(THE DATA)

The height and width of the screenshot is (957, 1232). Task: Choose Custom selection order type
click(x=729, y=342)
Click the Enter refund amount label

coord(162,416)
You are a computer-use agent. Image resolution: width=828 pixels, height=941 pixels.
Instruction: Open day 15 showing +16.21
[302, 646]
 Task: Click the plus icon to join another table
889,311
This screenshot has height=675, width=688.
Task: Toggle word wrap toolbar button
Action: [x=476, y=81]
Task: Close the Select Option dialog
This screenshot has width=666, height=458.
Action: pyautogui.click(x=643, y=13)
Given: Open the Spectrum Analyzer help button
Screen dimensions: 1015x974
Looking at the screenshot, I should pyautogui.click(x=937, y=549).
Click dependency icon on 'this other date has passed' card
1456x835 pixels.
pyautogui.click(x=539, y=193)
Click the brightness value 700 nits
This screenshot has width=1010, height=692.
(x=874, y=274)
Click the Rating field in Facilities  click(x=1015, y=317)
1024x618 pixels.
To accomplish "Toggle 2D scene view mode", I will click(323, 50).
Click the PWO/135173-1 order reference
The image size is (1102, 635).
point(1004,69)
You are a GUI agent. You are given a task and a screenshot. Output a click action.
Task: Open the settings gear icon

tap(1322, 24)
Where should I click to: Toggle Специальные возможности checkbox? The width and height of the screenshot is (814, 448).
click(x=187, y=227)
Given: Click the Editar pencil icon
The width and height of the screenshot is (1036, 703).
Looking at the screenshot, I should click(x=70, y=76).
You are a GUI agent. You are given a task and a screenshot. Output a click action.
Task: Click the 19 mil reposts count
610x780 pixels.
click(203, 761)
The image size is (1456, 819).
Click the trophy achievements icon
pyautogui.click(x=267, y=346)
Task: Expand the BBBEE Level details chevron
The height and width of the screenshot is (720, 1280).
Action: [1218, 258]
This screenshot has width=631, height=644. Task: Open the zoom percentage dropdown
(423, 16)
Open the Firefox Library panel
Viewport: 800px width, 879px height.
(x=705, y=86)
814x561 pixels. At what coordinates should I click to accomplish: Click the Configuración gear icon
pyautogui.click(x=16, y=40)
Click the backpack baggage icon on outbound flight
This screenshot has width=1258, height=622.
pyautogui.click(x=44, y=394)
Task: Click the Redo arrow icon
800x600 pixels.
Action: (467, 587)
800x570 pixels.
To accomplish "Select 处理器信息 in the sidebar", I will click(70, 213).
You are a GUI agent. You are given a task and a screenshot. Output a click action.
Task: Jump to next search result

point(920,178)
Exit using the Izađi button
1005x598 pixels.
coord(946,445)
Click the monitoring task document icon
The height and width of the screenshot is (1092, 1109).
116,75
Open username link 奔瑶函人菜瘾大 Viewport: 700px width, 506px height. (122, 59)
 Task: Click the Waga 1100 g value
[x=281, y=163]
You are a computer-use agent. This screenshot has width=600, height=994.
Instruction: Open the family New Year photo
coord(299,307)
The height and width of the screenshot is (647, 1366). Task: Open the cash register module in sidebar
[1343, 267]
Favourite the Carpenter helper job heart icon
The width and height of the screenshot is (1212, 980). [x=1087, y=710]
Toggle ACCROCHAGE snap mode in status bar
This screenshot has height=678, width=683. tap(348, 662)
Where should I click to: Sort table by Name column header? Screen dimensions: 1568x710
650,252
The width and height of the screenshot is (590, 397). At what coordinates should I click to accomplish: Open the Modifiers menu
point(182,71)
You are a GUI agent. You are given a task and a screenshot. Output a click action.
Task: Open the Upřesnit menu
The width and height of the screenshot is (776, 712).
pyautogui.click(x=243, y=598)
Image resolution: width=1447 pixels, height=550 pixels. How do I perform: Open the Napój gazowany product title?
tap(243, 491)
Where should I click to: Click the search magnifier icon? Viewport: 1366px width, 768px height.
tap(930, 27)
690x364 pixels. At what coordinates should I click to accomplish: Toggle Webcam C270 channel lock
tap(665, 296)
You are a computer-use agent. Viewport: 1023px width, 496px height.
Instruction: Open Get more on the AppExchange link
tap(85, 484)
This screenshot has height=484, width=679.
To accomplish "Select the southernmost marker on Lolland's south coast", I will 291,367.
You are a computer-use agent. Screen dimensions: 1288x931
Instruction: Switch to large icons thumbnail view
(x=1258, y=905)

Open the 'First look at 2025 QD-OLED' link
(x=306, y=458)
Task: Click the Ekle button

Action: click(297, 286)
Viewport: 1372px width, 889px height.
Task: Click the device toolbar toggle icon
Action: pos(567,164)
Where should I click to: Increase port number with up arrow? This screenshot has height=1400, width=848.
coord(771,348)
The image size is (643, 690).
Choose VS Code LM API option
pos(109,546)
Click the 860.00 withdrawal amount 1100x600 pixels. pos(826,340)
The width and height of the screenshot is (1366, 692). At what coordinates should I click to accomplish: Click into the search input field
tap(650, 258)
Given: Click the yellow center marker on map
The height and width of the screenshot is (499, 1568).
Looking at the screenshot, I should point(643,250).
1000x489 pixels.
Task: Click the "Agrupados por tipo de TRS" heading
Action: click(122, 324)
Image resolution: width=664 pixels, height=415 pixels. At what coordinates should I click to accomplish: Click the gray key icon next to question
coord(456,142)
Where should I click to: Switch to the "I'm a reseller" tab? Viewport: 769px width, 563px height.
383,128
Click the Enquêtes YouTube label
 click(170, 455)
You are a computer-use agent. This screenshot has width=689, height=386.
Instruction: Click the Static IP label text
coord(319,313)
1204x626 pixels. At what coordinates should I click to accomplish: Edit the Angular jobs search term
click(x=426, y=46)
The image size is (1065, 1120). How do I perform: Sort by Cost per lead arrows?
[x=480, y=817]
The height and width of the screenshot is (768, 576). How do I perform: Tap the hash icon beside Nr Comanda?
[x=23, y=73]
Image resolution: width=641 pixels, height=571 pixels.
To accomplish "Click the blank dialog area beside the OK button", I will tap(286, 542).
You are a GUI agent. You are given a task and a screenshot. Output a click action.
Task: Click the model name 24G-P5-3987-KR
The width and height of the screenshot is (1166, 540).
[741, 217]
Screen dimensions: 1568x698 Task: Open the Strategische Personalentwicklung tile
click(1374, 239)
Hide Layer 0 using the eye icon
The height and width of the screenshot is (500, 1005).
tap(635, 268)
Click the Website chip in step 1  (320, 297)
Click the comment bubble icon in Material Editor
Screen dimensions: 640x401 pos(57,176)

(End THE DATA)

* REQUIRED WORK
Would you restate every record word for word?

* RESPONSE FOR THIS EXERCISE
The height and width of the screenshot is (957, 1232). Task: Choose Custom selection order type
click(x=729, y=342)
Click the Enter refund amount label

coord(162,416)
You are a computer-use agent. Image resolution: width=828 pixels, height=941 pixels.
Instruction: Open day 15 showing +16.21
[302, 646]
 Task: Click the plus icon to join another table
889,311
This screenshot has height=675, width=688.
Task: Toggle word wrap toolbar button
Action: [x=476, y=81]
Task: Close the Select Option dialog
This screenshot has width=666, height=458.
Action: pyautogui.click(x=643, y=13)
Given: Open the Spectrum Analyzer help button
Screen dimensions: 1015x974
Looking at the screenshot, I should pyautogui.click(x=937, y=549).
Click dependency icon on 'this other date has passed' card
1456x835 pixels.
pyautogui.click(x=539, y=193)
Click the brightness value 700 nits
This screenshot has width=1010, height=692.
(x=874, y=274)
Click the Rating field in Facilities  click(x=1015, y=317)
1024x618 pixels.
To accomplish "Toggle 2D scene view mode", I will click(323, 50).
Click the PWO/135173-1 order reference
The image size is (1102, 635).
point(1004,69)
You are a GUI agent. You are given a task and a screenshot. Output a click action.
Task: Open the settings gear icon

tap(1322, 24)
Where should I click to: Toggle Специальные возможности checkbox? The width and height of the screenshot is (814, 448).
click(x=187, y=227)
Given: Click the Editar pencil icon
The width and height of the screenshot is (1036, 703).
Looking at the screenshot, I should click(x=70, y=76).
You are a GUI agent. You are given a task and a screenshot. Output a click action.
Task: Click the 19 mil reposts count
610x780 pixels.
click(203, 761)
The image size is (1456, 819).
Click the trophy achievements icon
pyautogui.click(x=267, y=346)
Task: Expand the BBBEE Level details chevron
The height and width of the screenshot is (720, 1280).
Action: [1218, 258]
This screenshot has width=631, height=644. Task: Open the zoom percentage dropdown
(423, 16)
Open the Firefox Library panel
Viewport: 800px width, 879px height.
(x=705, y=86)
814x561 pixels. At what coordinates should I click to accomplish: Click the Configuración gear icon
pyautogui.click(x=16, y=40)
Click the backpack baggage icon on outbound flight
This screenshot has width=1258, height=622.
pyautogui.click(x=44, y=394)
Task: Click the Redo arrow icon
800x600 pixels.
Action: (467, 587)
800x570 pixels.
To accomplish "Select 处理器信息 in the sidebar", I will click(70, 213).
You are a GUI agent. You are given a task and a screenshot. Output a click action.
Task: Jump to next search result

point(920,178)
Exit using the Izađi button
1005x598 pixels.
coord(946,445)
Click the monitoring task document icon
The height and width of the screenshot is (1092, 1109).
116,75
Open username link 奔瑶函人菜瘾大 Viewport: 700px width, 506px height. (122, 59)
 Task: Click the Waga 1100 g value
[x=281, y=163]
You are a computer-use agent. This screenshot has width=600, height=994.
Instruction: Open the family New Year photo
coord(299,307)
The height and width of the screenshot is (647, 1366). Task: Open the cash register module in sidebar
[1343, 267]
Favourite the Carpenter helper job heart icon
The width and height of the screenshot is (1212, 980). [x=1087, y=710]
Toggle ACCROCHAGE snap mode in status bar
This screenshot has height=678, width=683. tap(348, 662)
Where should I click to: Sort table by Name column header? Screen dimensions: 1568x710
650,252
The width and height of the screenshot is (590, 397). At what coordinates should I click to accomplish: Open the Modifiers menu
point(182,71)
You are a GUI agent. You are given a task and a screenshot. Output a click action.
Task: Open the Upřesnit menu
The width and height of the screenshot is (776, 712).
pyautogui.click(x=243, y=598)
Image resolution: width=1447 pixels, height=550 pixels. How do I perform: Open the Napój gazowany product title?
tap(243, 491)
Where should I click to: Click the search magnifier icon? Viewport: 1366px width, 768px height.
tap(930, 27)
690x364 pixels. At what coordinates should I click to accomplish: Toggle Webcam C270 channel lock
tap(665, 296)
You are a computer-use agent. Viewport: 1023px width, 496px height.
Instruction: Open Get more on the AppExchange link
tap(85, 484)
This screenshot has height=484, width=679.
To accomplish "Select the southernmost marker on Lolland's south coast", I will 291,367.
You are a computer-use agent. Screen dimensions: 1288x931
Instruction: Switch to large icons thumbnail view
(x=1258, y=905)

Open the 'First look at 2025 QD-OLED' link
(x=306, y=458)
Task: Click the Ekle button

Action: click(297, 286)
Viewport: 1372px width, 889px height.
Task: Click the device toolbar toggle icon
Action: pos(567,164)
Where should I click to: Increase port number with up arrow? This screenshot has height=1400, width=848.
coord(771,348)
The image size is (643, 690).
Choose VS Code LM API option
pos(109,546)
Click the 860.00 withdrawal amount 1100x600 pixels. pos(826,340)
The width and height of the screenshot is (1366, 692). At what coordinates should I click to accomplish: Click into the search input field
tap(650, 258)
Given: Click the yellow center marker on map
The height and width of the screenshot is (499, 1568).
Looking at the screenshot, I should point(643,250).
1000x489 pixels.
Task: Click the "Agrupados por tipo de TRS" heading
Action: click(122, 324)
Image resolution: width=664 pixels, height=415 pixels. At what coordinates should I click to accomplish: Click the gray key icon next to question
coord(456,142)
Where should I click to: Switch to the "I'm a reseller" tab? Viewport: 769px width, 563px height.
383,128
Click the Enquêtes YouTube label
 click(170, 455)
You are a computer-use agent. This screenshot has width=689, height=386.
Instruction: Click the Static IP label text
coord(319,313)
1204x626 pixels. At what coordinates should I click to accomplish: Edit the Angular jobs search term
click(x=426, y=46)
The image size is (1065, 1120). How do I perform: Sort by Cost per lead arrows?
[x=480, y=817]
The height and width of the screenshot is (768, 576). How do I perform: Tap the hash icon beside Nr Comanda?
[x=23, y=73]
Image resolution: width=641 pixels, height=571 pixels.
To accomplish "Click the blank dialog area beside the OK button", I will tap(286, 542).
You are a GUI agent. You are given a task and a screenshot. Output a click action.
Task: Click the model name 24G-P5-3987-KR
The width and height of the screenshot is (1166, 540).
[741, 217]
Screen dimensions: 1568x698 Task: Open the Strategische Personalentwicklung tile
click(1374, 239)
Hide Layer 0 using the eye icon
The height and width of the screenshot is (500, 1005).
tap(635, 268)
Click the Website chip in step 1  (320, 297)
Click the comment bubble icon in Material Editor
Screen dimensions: 640x401 pos(57,176)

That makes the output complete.